Examples of Tensor and TT-LIB Use
Run one OP from TT-LIB on TT Accelerator device
In this code example we use TT Accelerator device to execute relu
op from TT-LIB library.
These are the steps:
create and initialize TT Accelerator device and get handle for host machine
create random PyTorch tensor, convert it to TT Tensor and send to TT Accelerator device
execute
relu
on TT Accelerator devicemove output TT Tensor to host machine and print it
import torch
import tt_lib as tt_lib
if __name__ == "__main__":
# Initialize TT Accelerator device on PCI slot 0
tt_device = tt_lib.device.CreateDevice(0)

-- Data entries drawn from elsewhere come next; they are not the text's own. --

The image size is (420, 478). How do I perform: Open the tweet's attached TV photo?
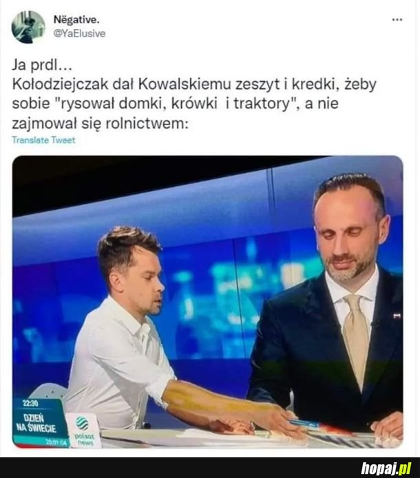(x=207, y=302)
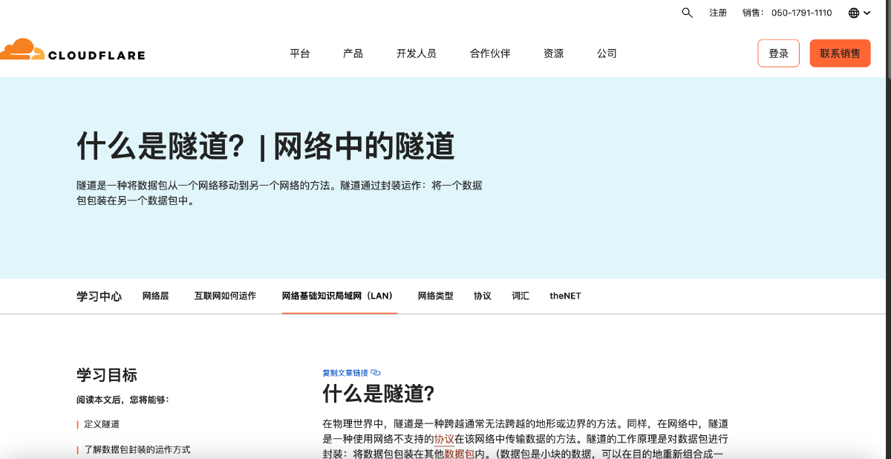Select the 互联网如何运作 tab

[225, 296]
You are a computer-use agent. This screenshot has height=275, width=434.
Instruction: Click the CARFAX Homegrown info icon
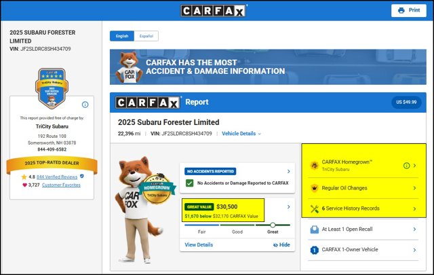(406, 166)
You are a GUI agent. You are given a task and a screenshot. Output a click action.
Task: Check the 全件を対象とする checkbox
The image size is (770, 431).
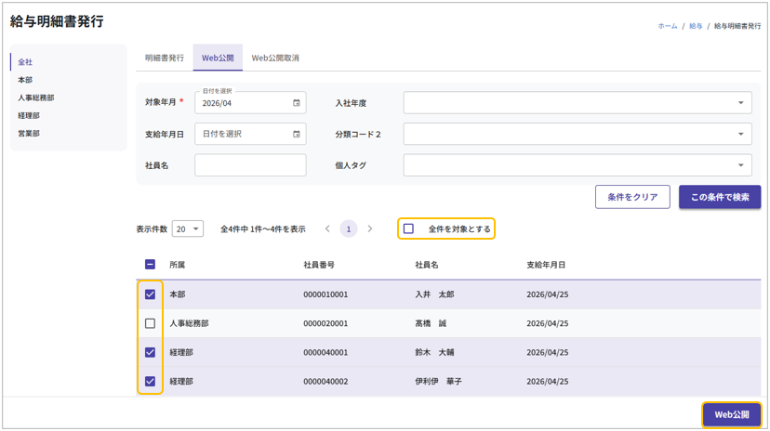pos(408,229)
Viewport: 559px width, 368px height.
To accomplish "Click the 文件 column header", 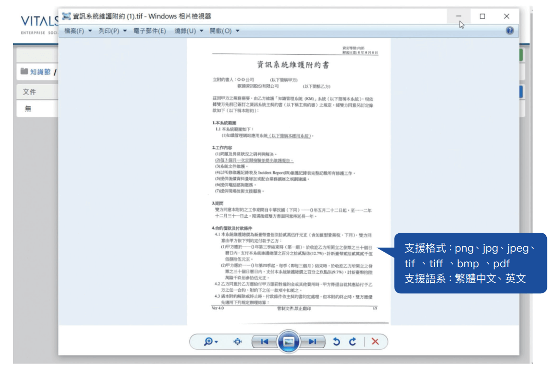I will 30,92.
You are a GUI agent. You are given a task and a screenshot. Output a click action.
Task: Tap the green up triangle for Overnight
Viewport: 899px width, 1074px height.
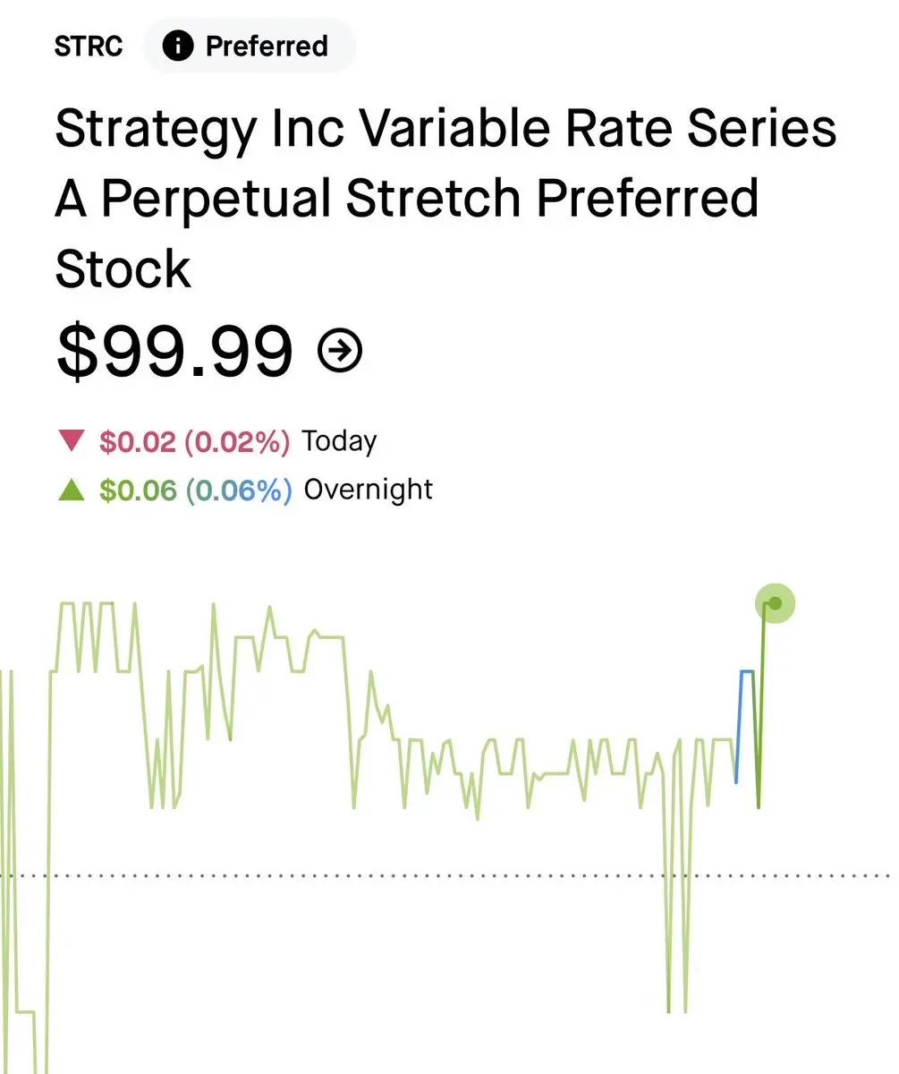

# Create random PyTorch tensor
py_tensor = torch.randn((1, 1, 32, 32))
# Create TT tensor from PyTorch Tensor and send it to TT accelerator device
tt_tensor = tt_lib.tensor.Tensor(
py_tensor.reshape(-1).tolist(),
py_tensor.size(),
tt_lib.tensor.DataType.BFLOAT16,
tt_lib.tensor.Layout.ROW_MAJOR,
tt_device
)
# Run relu on TT accelerator device
tt_relu_out = tt_lib.tensor.relu(tt_tensor)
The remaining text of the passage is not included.